■ DATASET EXCERPTS ■
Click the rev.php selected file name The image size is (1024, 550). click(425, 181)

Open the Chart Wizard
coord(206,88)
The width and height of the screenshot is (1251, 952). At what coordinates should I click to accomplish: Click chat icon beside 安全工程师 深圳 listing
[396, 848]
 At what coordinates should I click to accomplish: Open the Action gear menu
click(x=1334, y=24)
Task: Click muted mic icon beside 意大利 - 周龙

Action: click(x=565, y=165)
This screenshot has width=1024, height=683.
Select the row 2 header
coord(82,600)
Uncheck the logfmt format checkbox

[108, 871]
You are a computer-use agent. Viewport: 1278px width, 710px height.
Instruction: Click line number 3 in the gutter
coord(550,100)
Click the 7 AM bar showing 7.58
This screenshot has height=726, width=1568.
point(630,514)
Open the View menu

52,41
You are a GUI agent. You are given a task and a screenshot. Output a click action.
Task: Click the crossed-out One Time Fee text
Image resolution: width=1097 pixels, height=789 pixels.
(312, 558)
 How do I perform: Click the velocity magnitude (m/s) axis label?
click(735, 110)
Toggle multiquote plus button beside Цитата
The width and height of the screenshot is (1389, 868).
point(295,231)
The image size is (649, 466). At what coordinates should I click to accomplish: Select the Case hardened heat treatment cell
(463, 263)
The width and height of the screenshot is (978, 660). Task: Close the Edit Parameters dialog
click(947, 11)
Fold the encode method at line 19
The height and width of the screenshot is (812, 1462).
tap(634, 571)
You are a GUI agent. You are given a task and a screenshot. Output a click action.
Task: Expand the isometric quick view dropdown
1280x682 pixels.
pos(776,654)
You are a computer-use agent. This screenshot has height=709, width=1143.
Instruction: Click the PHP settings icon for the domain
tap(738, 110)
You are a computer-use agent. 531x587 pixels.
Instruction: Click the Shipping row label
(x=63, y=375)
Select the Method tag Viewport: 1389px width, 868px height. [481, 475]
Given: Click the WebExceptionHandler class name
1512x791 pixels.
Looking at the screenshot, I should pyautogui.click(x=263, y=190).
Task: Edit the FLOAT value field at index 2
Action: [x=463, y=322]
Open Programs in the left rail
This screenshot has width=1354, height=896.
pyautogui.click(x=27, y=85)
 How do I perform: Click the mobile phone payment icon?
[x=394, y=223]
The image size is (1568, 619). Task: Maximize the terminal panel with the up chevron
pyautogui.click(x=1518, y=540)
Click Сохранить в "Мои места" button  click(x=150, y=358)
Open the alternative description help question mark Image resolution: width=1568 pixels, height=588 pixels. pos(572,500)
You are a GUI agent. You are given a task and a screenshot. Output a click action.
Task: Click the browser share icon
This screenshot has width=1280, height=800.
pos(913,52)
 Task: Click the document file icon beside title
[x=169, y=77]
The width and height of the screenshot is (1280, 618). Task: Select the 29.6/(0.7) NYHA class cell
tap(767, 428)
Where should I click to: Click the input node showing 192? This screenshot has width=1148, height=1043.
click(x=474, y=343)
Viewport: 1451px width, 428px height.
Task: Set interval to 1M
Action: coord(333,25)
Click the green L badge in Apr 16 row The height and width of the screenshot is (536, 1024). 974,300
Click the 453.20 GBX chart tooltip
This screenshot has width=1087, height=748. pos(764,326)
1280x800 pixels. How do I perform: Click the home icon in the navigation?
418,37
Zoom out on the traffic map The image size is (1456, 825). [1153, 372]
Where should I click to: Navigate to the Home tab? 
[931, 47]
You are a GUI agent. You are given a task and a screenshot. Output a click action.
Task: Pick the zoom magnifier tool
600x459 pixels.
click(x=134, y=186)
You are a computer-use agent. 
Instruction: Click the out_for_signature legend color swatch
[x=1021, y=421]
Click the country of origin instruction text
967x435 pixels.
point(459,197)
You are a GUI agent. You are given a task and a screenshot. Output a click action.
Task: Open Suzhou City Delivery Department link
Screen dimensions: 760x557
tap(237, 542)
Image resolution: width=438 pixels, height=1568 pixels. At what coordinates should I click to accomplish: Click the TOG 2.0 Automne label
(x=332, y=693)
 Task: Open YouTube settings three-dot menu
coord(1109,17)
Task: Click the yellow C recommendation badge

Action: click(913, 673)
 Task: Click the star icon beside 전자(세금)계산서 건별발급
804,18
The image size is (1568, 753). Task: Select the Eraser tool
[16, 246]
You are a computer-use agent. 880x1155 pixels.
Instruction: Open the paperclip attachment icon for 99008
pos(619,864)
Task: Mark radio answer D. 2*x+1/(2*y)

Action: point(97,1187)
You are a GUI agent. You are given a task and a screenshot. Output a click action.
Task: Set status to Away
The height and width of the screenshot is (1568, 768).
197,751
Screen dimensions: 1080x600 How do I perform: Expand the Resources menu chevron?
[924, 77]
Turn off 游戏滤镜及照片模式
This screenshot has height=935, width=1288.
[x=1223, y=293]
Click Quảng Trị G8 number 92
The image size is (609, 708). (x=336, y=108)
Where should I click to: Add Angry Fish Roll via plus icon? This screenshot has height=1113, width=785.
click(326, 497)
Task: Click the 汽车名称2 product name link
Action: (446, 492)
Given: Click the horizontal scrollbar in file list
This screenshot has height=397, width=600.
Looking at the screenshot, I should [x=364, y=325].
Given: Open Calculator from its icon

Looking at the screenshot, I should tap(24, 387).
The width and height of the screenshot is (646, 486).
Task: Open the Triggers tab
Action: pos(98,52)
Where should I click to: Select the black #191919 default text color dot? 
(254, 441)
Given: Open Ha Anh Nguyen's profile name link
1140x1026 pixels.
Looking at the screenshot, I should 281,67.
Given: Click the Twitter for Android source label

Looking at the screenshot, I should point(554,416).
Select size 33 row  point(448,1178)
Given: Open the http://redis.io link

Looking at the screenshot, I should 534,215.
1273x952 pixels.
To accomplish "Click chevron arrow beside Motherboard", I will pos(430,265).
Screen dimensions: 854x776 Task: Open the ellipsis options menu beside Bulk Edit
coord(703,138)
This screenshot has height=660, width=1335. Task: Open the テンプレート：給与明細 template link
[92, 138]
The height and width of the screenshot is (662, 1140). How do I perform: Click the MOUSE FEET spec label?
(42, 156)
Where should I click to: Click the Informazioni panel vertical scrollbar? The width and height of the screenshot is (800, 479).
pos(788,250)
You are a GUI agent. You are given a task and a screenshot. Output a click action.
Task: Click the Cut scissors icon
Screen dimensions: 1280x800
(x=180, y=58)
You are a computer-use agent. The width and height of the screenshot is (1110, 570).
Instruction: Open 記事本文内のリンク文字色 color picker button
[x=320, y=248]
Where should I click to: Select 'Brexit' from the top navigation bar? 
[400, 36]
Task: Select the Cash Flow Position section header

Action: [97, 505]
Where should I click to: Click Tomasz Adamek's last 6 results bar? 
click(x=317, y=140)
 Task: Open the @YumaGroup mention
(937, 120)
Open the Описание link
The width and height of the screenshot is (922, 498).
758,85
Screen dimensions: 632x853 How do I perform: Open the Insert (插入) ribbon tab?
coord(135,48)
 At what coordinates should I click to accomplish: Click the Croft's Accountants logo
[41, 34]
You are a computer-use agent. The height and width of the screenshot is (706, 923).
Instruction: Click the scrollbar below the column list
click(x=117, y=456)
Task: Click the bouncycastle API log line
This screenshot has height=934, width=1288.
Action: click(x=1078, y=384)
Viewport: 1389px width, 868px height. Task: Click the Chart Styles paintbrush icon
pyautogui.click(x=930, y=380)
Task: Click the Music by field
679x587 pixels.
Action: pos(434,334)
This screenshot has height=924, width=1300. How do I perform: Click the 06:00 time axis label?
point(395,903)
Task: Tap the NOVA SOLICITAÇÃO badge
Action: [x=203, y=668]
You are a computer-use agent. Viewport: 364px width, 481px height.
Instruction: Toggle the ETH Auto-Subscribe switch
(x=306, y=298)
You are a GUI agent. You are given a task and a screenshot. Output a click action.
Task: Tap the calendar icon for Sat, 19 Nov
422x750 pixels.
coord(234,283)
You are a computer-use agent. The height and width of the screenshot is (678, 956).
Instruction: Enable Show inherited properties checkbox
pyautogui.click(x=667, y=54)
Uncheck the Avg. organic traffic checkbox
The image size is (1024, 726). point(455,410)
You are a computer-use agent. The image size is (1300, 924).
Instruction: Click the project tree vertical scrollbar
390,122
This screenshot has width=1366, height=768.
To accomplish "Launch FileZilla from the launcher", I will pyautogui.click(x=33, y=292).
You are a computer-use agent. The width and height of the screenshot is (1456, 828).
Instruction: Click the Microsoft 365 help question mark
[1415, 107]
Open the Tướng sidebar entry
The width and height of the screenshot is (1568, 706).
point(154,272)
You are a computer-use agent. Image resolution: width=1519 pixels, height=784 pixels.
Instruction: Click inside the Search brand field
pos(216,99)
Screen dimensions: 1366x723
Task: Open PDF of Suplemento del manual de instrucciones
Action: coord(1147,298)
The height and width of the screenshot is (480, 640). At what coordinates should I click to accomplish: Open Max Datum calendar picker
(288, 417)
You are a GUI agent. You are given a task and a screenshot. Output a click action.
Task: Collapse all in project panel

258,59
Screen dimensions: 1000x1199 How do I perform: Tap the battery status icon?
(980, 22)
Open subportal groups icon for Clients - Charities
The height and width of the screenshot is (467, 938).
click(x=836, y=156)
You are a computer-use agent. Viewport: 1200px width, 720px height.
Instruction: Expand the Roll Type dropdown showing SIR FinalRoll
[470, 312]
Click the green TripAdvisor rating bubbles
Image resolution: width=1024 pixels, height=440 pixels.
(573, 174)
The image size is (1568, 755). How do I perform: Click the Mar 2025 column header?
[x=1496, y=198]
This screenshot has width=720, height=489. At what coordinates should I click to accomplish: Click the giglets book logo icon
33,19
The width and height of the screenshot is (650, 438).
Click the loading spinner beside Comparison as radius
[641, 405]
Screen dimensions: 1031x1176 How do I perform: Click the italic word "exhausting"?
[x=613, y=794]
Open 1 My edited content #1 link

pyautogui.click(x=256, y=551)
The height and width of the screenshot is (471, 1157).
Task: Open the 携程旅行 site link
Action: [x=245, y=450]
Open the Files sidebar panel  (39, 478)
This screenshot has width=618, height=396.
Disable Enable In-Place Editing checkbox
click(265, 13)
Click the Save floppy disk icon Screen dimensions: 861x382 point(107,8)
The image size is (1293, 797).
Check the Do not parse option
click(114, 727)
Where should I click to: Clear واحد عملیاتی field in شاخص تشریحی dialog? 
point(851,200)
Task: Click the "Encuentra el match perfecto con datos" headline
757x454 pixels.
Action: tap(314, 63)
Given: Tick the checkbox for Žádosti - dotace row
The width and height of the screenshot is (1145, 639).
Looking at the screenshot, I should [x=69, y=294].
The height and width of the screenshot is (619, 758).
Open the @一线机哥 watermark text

■ PROBLEM TO SOLVE ■
Pull out the records from the very beginning through the line that contains "click(735, 110)", including that line, and reproduce them word for word.

■ SOLUTION ■
Click the rev.php selected file name The image size is (1024, 550). click(425, 181)

Open the Chart Wizard
coord(206,88)
The width and height of the screenshot is (1251, 952). At what coordinates should I click to accomplish: Click chat icon beside 安全工程师 深圳 listing
[396, 848]
 At what coordinates should I click to accomplish: Open the Action gear menu
click(x=1334, y=24)
Task: Click muted mic icon beside 意大利 - 周龙

Action: click(x=565, y=165)
This screenshot has width=1024, height=683.
Select the row 2 header
coord(82,600)
Uncheck the logfmt format checkbox

[108, 871]
You are a computer-use agent. Viewport: 1278px width, 710px height.
Instruction: Click line number 3 in the gutter
coord(550,100)
Click the 7 AM bar showing 7.58
This screenshot has height=726, width=1568.
point(630,514)
Open the View menu

52,41
You are a GUI agent. You are given a task and a screenshot. Output a click action.
Task: Click the crossed-out One Time Fee text
Image resolution: width=1097 pixels, height=789 pixels.
(312, 558)
 How do I perform: Click the velocity magnitude (m/s) axis label?
click(735, 110)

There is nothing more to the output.